**Exercise aim**
Each record must appear in your answer exactly as it does below.

**Records to process**
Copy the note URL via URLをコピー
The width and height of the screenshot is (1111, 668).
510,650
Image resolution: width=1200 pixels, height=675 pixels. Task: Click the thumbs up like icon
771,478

**Expected output**
Copy the note URL via URLをコピー
The width and height of the screenshot is (1111, 668).
510,650
Image resolution: width=1200 pixels, height=675 pixels. Task: Click the thumbs up like icon
771,478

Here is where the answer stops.